Written problem |
Render the part of the listing that begins at the line containing "Task: Click the ampersand in the slide title" and runs through the end of the listing as a JSON list of strings, one string per line, skipping blank lines and leaving out the pictures.

[Listing from a collection]
# # #
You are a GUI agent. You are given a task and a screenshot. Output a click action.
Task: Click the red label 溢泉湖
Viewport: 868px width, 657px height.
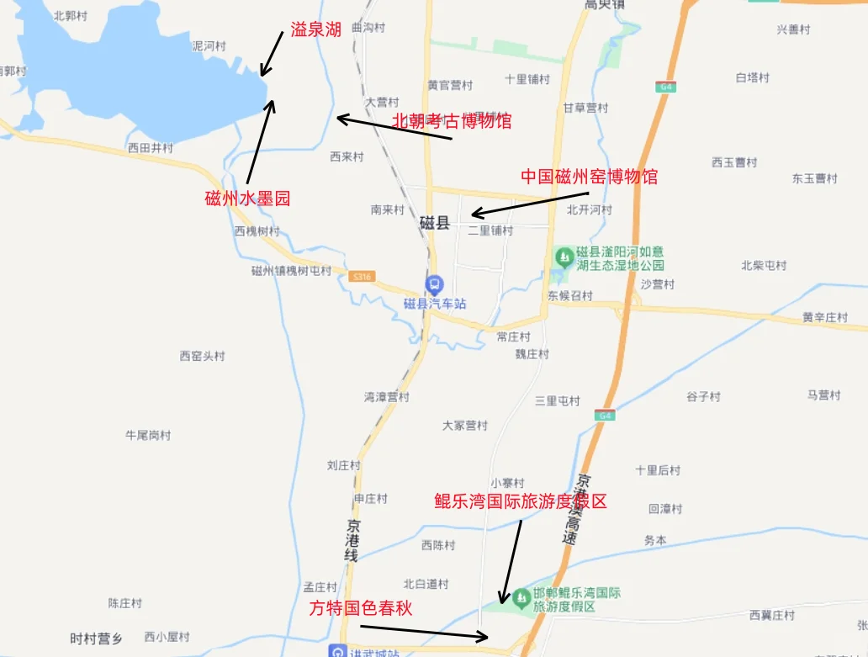coord(316,30)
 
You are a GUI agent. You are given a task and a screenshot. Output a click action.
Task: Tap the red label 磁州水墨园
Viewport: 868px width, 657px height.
coord(247,199)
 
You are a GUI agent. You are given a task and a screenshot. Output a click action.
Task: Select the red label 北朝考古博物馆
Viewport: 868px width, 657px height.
coord(452,120)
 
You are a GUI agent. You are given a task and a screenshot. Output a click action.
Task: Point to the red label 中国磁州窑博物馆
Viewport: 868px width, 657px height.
coord(589,177)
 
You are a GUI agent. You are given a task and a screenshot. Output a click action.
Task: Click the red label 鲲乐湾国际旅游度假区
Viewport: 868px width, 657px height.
coord(521,501)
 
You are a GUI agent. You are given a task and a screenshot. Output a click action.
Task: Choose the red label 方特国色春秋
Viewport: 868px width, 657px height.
coord(361,608)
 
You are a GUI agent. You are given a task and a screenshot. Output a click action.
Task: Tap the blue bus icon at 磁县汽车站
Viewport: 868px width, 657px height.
coord(434,285)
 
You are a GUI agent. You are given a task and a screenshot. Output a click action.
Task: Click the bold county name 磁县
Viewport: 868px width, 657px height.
coord(436,224)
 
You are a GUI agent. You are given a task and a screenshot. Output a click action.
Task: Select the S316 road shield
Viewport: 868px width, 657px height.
coord(363,276)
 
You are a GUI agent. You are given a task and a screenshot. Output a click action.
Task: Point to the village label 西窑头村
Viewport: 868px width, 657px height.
coord(203,356)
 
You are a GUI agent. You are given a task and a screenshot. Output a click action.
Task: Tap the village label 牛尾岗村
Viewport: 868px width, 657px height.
coord(148,435)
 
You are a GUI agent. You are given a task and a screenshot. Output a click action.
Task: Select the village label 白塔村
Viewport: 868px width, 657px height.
coord(753,77)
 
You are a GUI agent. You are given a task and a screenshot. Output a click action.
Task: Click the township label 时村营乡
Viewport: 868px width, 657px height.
coord(96,638)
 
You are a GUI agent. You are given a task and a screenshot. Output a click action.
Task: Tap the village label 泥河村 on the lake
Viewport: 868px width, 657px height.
coord(209,46)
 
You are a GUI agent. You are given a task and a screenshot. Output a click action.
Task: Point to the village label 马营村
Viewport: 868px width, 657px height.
coord(823,395)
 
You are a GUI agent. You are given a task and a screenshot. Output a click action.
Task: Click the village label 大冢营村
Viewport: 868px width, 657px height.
coord(465,426)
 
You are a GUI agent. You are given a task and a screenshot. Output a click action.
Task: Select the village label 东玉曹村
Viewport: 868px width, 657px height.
coord(814,178)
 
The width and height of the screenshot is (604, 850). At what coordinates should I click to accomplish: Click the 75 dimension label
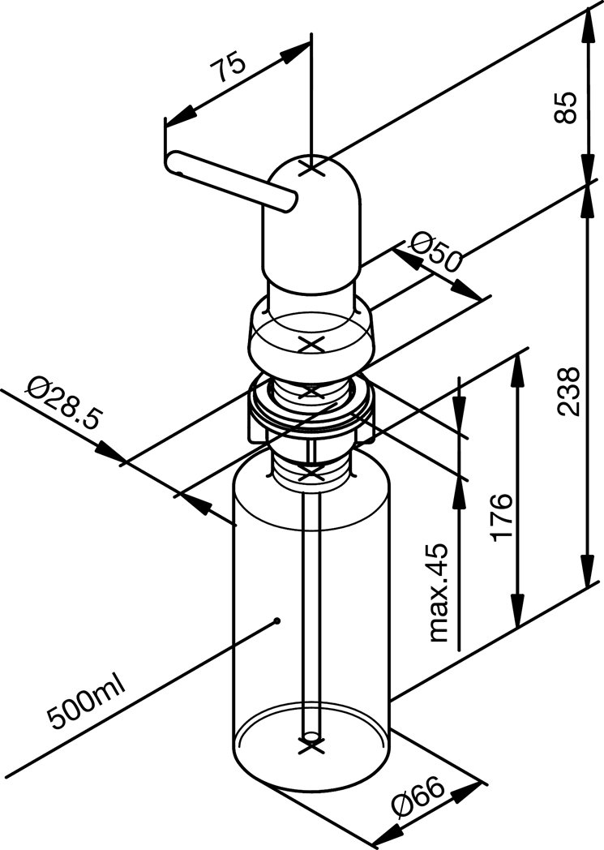(x=228, y=72)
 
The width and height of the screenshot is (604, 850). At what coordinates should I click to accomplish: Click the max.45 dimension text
(x=439, y=593)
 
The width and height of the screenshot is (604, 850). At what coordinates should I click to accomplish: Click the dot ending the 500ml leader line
(x=277, y=621)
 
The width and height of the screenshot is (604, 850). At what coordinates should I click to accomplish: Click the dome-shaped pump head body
(x=311, y=227)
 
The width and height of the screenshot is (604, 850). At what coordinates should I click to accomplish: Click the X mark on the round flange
(x=311, y=343)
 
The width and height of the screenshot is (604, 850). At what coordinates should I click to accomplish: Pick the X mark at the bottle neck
(x=310, y=470)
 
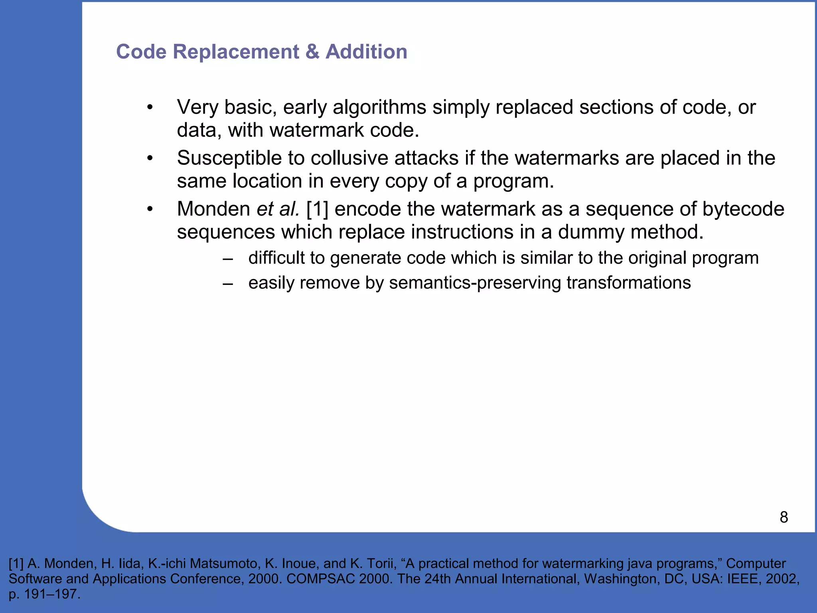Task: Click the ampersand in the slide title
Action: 312,52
# # #
Result for this exercise |
[
  "Task: Click the ampersand in the slide title",
  "Action: 312,52"
]